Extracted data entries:
- - - - - - -
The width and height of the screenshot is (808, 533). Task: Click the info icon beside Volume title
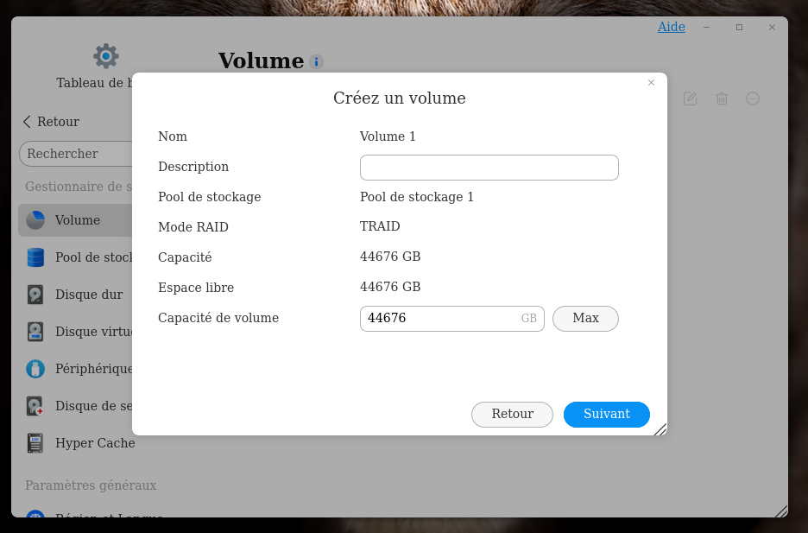click(x=317, y=62)
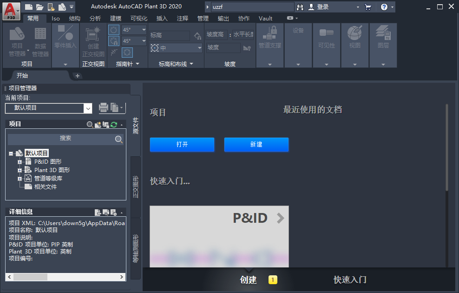Click the blue 打开 button
459x293 pixels.
click(x=182, y=145)
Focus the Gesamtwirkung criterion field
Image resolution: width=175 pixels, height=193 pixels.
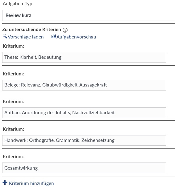coord(84,168)
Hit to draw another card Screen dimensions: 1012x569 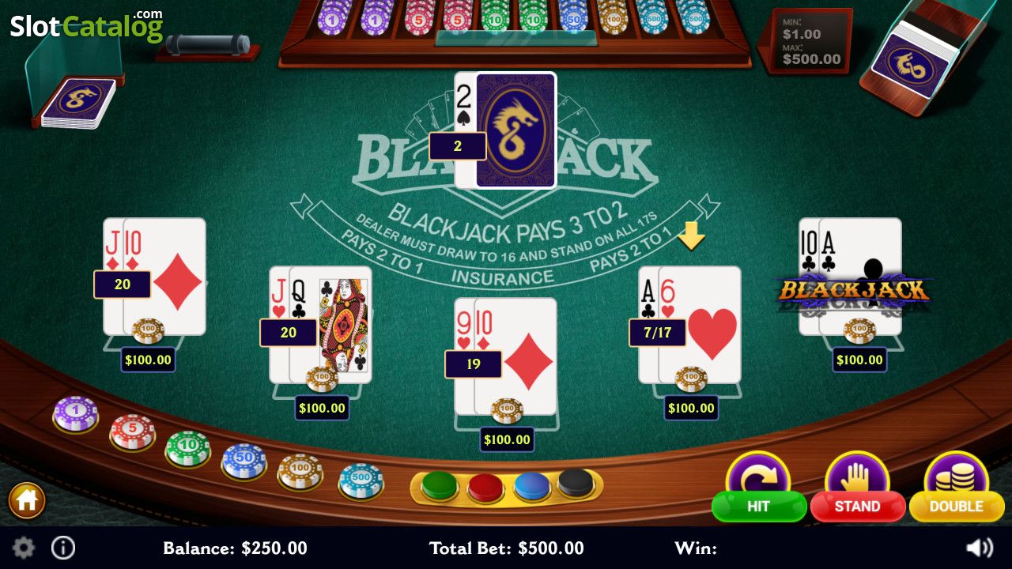pos(758,487)
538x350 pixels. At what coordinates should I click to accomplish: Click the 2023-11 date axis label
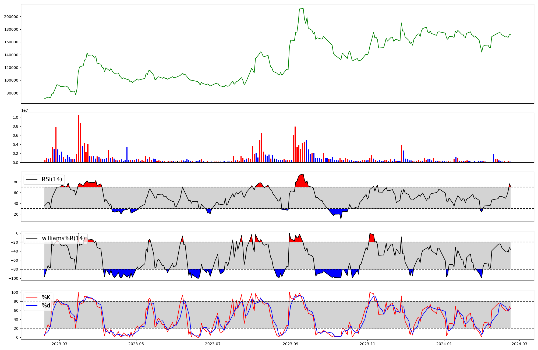pyautogui.click(x=367, y=344)
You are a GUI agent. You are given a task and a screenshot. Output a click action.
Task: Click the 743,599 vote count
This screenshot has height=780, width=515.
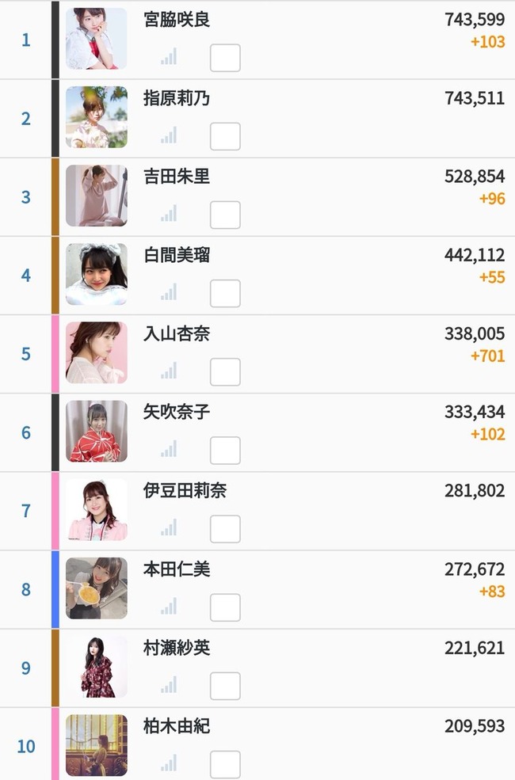coord(475,19)
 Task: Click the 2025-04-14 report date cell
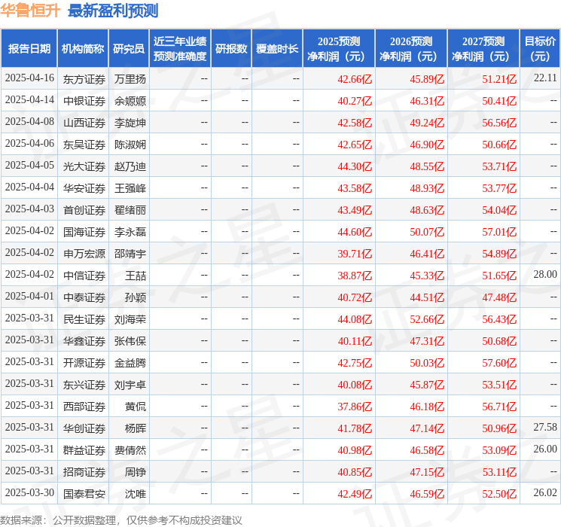point(29,100)
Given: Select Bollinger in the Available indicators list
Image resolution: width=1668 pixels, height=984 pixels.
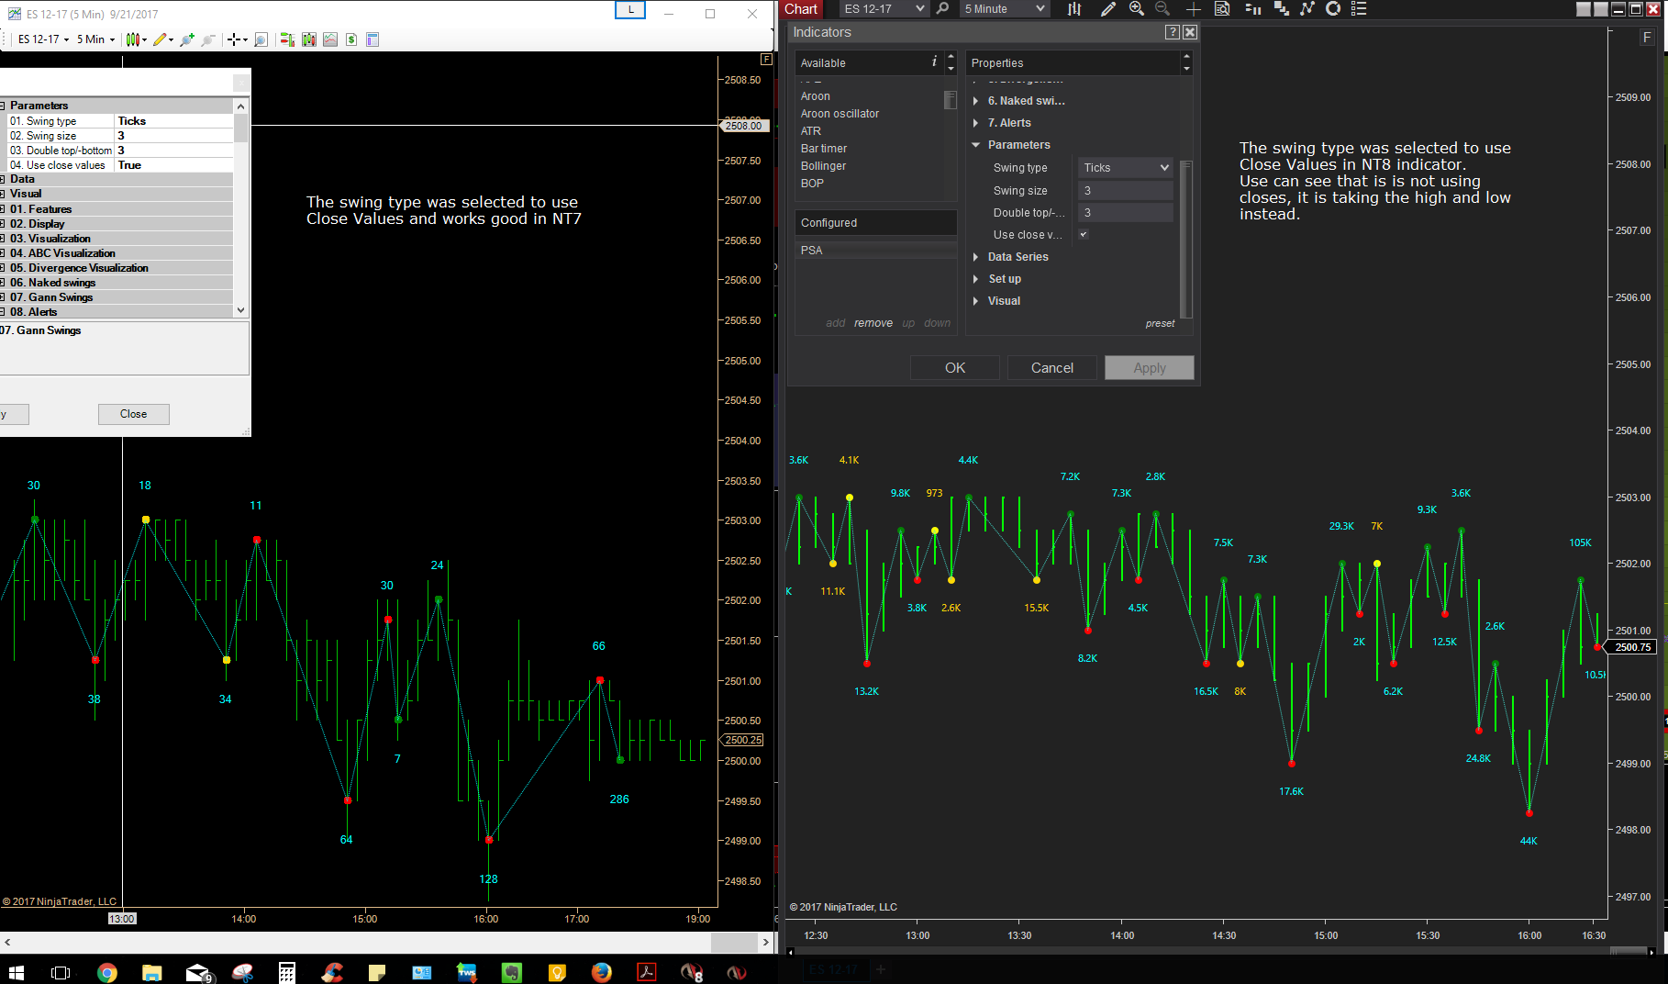Looking at the screenshot, I should click(x=823, y=166).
- - - - - - -
INSTRUCTION: Return, word for word, everything from the beginning of the data down to the line containing "click(x=182, y=145)", with both ends included. Leave the pictures out of your reply.

ANSWER IN FULL:
The width and height of the screenshot is (808, 533). Task: Click the info icon beside Volume title
click(x=317, y=62)
Click the blue 打开 button
459x293 pixels.
click(x=182, y=145)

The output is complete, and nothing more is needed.